§ **Your instructions**: Repeat each line of the records below exactly.

____ Source information

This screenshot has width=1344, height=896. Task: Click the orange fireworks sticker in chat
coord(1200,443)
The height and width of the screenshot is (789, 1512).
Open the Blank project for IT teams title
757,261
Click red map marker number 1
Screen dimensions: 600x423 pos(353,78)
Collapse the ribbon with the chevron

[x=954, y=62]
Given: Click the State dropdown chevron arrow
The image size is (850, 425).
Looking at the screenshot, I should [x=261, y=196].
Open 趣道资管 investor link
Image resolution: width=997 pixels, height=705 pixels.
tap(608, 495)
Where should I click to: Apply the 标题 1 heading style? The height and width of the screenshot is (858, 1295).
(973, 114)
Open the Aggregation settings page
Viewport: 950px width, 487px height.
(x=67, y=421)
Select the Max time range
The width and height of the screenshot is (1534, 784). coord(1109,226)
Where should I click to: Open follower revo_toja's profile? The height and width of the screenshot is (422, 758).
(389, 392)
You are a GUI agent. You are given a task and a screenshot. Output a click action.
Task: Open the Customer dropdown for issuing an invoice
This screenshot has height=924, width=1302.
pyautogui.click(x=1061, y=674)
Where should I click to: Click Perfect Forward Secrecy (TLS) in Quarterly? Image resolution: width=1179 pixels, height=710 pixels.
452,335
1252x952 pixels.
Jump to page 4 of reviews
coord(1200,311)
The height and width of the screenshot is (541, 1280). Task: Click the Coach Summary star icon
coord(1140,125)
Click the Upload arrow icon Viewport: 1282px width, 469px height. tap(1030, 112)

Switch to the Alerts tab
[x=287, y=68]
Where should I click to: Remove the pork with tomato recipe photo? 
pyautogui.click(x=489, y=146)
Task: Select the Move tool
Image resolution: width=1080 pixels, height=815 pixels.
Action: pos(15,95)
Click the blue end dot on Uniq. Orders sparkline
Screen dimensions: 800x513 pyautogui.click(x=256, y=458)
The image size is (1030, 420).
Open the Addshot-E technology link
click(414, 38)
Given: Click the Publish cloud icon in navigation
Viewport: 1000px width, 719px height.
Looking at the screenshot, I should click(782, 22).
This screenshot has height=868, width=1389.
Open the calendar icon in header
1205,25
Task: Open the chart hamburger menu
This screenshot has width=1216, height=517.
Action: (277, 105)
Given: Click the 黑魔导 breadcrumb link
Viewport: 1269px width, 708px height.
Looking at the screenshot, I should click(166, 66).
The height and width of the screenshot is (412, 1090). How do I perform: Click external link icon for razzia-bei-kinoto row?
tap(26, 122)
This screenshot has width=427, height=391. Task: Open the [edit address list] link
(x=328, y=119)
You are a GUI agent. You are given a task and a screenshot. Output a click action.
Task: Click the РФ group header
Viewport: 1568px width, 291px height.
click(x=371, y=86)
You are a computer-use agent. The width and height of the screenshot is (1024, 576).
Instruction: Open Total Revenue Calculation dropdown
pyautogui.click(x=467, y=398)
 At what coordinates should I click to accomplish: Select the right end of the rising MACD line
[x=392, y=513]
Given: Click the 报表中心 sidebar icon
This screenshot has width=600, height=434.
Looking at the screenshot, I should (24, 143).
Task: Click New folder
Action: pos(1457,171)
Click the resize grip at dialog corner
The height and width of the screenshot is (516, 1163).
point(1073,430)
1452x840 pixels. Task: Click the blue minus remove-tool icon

________

§ **Result of this exercise**:
This screenshot has width=1344, height=896. Task: Click the orange fireworks sticker in chat
coord(1200,443)
The height and width of the screenshot is (789, 1512).
Open the Blank project for IT teams title
757,261
Click red map marker number 1
Screen dimensions: 600x423 pos(353,78)
Collapse the ribbon with the chevron

[x=954, y=62]
Given: Click the State dropdown chevron arrow
The image size is (850, 425).
Looking at the screenshot, I should [x=261, y=196].
Open 趣道资管 investor link
Image resolution: width=997 pixels, height=705 pixels.
tap(608, 495)
Where should I click to: Apply the 标题 1 heading style? The height and width of the screenshot is (858, 1295).
(973, 114)
Open the Aggregation settings page
Viewport: 950px width, 487px height.
(x=67, y=421)
Select the Max time range
The width and height of the screenshot is (1534, 784). coord(1109,226)
Where should I click to: Open follower revo_toja's profile? The height and width of the screenshot is (422, 758).
(389, 392)
You are a GUI agent. You are given a task and a screenshot. Output a click action.
Task: Open the Customer dropdown for issuing an invoice
This screenshot has height=924, width=1302.
pyautogui.click(x=1061, y=674)
Where should I click to: Click Perfect Forward Secrecy (TLS) in Quarterly? Image resolution: width=1179 pixels, height=710 pixels.
452,335
1252x952 pixels.
Jump to page 4 of reviews
coord(1200,311)
The height and width of the screenshot is (541, 1280). Task: Click the Coach Summary star icon
coord(1140,125)
Click the Upload arrow icon Viewport: 1282px width, 469px height. tap(1030, 112)

Switch to the Alerts tab
[x=287, y=68]
Where should I click to: Remove the pork with tomato recipe photo? 
pyautogui.click(x=489, y=146)
Task: Select the Move tool
Image resolution: width=1080 pixels, height=815 pixels.
Action: pos(15,95)
Click the blue end dot on Uniq. Orders sparkline
Screen dimensions: 800x513 pyautogui.click(x=256, y=458)
The image size is (1030, 420).
Open the Addshot-E technology link
click(414, 38)
Given: Click the Publish cloud icon in navigation
Viewport: 1000px width, 719px height.
Looking at the screenshot, I should click(782, 22).
This screenshot has height=868, width=1389.
Open the calendar icon in header
1205,25
Task: Open the chart hamburger menu
This screenshot has width=1216, height=517.
Action: (277, 105)
Given: Click the 黑魔导 breadcrumb link
Viewport: 1269px width, 708px height.
Looking at the screenshot, I should click(166, 66).
The height and width of the screenshot is (412, 1090). How do I perform: Click external link icon for razzia-bei-kinoto row?
tap(26, 122)
This screenshot has width=427, height=391. Task: Open the [edit address list] link
(x=328, y=119)
You are a GUI agent. You are given a task and a screenshot. Output a click action.
Task: Click the РФ group header
Viewport: 1568px width, 291px height.
click(x=371, y=86)
You are a computer-use agent. The width and height of the screenshot is (1024, 576).
Instruction: Open Total Revenue Calculation dropdown
pyautogui.click(x=467, y=398)
 At what coordinates should I click to accomplish: Select the right end of the rising MACD line
[x=392, y=513]
Given: Click the 报表中心 sidebar icon
This screenshot has width=600, height=434.
Looking at the screenshot, I should (24, 143).
Task: Click New folder
Action: pos(1457,171)
Click the resize grip at dialog corner
The height and width of the screenshot is (516, 1163).
point(1073,430)
1452x840 pixels. Task: Click the blue minus remove-tool icon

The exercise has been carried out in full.